### Job item
Copy out every one of the following entries word for word, line by line, with no changes.
%%
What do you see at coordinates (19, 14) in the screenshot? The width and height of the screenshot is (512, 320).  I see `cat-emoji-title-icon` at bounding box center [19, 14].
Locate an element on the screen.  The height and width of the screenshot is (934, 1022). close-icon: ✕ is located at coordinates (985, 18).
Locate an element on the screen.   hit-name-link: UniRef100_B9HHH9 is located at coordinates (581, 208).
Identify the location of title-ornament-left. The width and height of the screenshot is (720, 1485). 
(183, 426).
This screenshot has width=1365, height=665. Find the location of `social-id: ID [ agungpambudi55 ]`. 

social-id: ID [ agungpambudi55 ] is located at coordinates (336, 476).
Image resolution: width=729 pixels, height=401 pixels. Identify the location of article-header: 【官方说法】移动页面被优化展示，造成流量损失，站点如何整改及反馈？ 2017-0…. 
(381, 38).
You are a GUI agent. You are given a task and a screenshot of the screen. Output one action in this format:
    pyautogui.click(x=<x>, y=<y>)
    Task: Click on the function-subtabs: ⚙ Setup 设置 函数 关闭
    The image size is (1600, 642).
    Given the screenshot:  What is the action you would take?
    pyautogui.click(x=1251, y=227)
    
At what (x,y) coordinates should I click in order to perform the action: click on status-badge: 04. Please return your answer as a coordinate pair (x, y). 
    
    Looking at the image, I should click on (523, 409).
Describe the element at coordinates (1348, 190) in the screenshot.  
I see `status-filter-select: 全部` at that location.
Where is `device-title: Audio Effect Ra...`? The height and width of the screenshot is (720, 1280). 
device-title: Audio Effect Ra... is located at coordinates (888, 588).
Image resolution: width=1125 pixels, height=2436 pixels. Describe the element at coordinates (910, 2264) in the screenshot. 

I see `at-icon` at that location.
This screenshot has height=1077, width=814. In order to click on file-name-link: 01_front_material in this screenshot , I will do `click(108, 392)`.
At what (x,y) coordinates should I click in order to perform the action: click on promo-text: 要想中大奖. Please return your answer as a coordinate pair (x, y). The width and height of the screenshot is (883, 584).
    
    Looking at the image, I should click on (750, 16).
%%
### Solution for this task
What do you see at coordinates (19, 14) in the screenshot? The width and height of the screenshot is (512, 320).  I see `cat-emoji-title-icon` at bounding box center [19, 14].
Locate an element on the screen.  The height and width of the screenshot is (934, 1022). close-icon: ✕ is located at coordinates (985, 18).
Locate an element on the screen.   hit-name-link: UniRef100_B9HHH9 is located at coordinates (581, 208).
Identify the location of title-ornament-left. The width and height of the screenshot is (720, 1485). 
(183, 426).
This screenshot has width=1365, height=665. Find the location of `social-id: ID [ agungpambudi55 ]`. 

social-id: ID [ agungpambudi55 ] is located at coordinates (336, 476).
Image resolution: width=729 pixels, height=401 pixels. Identify the location of article-header: 【官方说法】移动页面被优化展示，造成流量损失，站点如何整改及反馈？ 2017-0…. 
(381, 38).
You are a GUI agent. You are given a task and a screenshot of the screen. Output one action in this format:
    pyautogui.click(x=<x>, y=<y>)
    Task: Click on the function-subtabs: ⚙ Setup 设置 函数 关闭
    The image size is (1600, 642).
    Given the screenshot:  What is the action you would take?
    pyautogui.click(x=1251, y=227)
    
At what (x,y) coordinates should I click in order to perform the action: click on status-badge: 04. Please return your answer as a coordinate pair (x, y). 
    
    Looking at the image, I should click on (523, 409).
Describe the element at coordinates (1348, 190) in the screenshot.  
I see `status-filter-select: 全部` at that location.
Where is `device-title: Audio Effect Ra...`? The height and width of the screenshot is (720, 1280). 
device-title: Audio Effect Ra... is located at coordinates (888, 588).
Image resolution: width=1125 pixels, height=2436 pixels. Describe the element at coordinates (910, 2264) in the screenshot. 

I see `at-icon` at that location.
This screenshot has height=1077, width=814. In order to click on file-name-link: 01_front_material in this screenshot , I will do `click(108, 392)`.
At what (x,y) coordinates should I click in order to perform the action: click on promo-text: 要想中大奖. Please return your answer as a coordinate pair (x, y). The width and height of the screenshot is (883, 584).
    
    Looking at the image, I should click on (750, 16).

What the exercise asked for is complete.